With respect to the Registrant’s initial Registration Statement filed on December 2, 2008, the SEC staff provided comments by phone to the undersigned on December 30, 2008, January 12, 2009 and February 2, 2009. Set forth below are the comments and the Registrant’s responses.
1. | Comment:The Annual Fund Operating Expenses tables in the Prospectus/Proxy Statement have been presented as of October 31, 2008, which is the fiscal year end of the acquiring fund.

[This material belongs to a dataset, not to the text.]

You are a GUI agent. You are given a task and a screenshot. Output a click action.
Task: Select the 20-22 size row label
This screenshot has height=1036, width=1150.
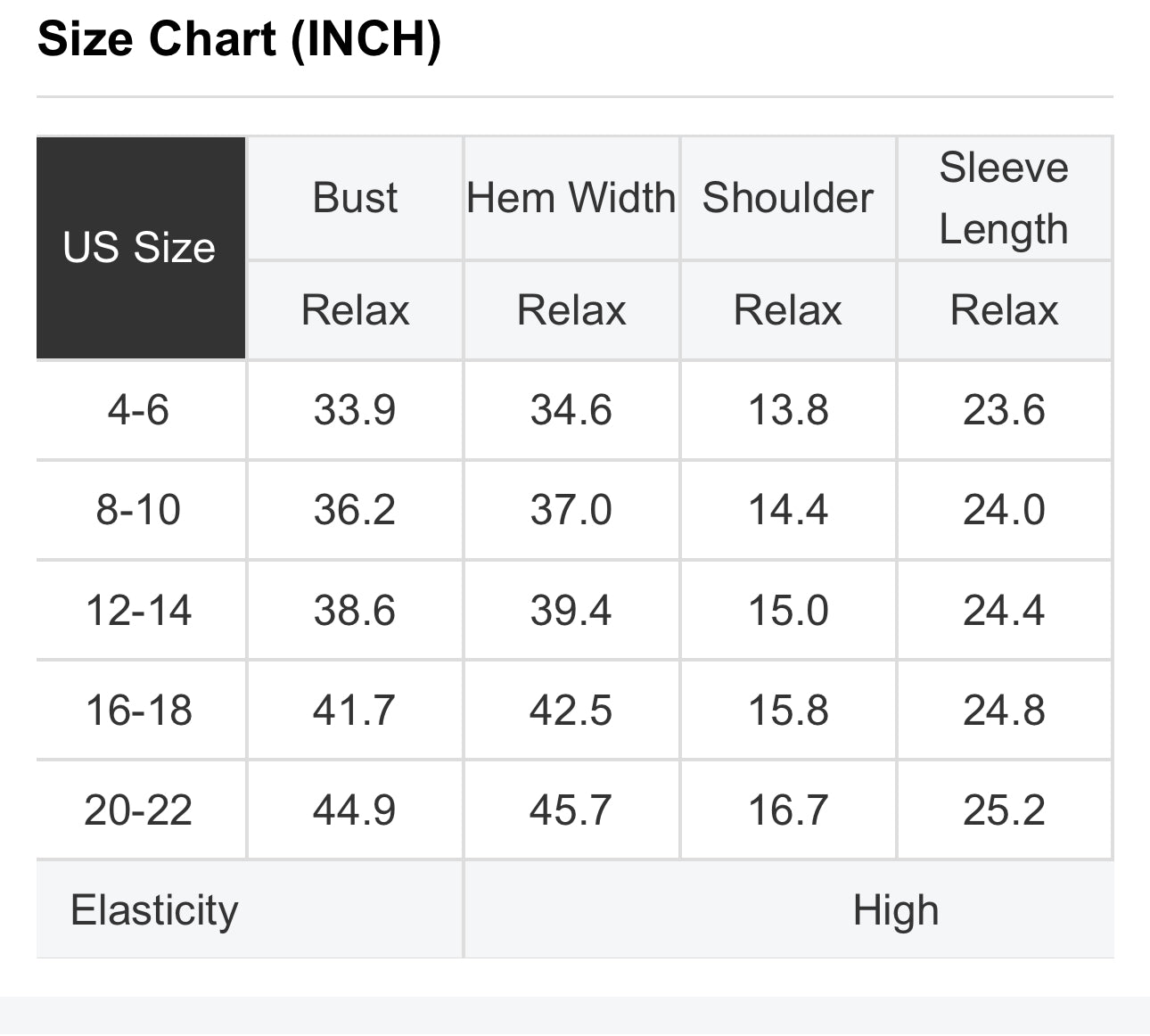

The Annual Fund Operating Expenses table for the target fund should be prepared as of its most recent fiscal year-end, March 31, 2008. |
Response: The Annual Fund Operating Expenses table for the target fund has been revised and is presented as of March 31, 2008. Fund management has also included an additional question and answer in the Synopsis section of the Prospectus/Proxy Statement to provide shareholders with the unaudited estimated expenses for the target fund, based on its average net assets for the 12-month period ended October 31, 2008, which fund management believes provides shareholders with a better comparison of the target fund’s and acquiring fund’s expense ratios.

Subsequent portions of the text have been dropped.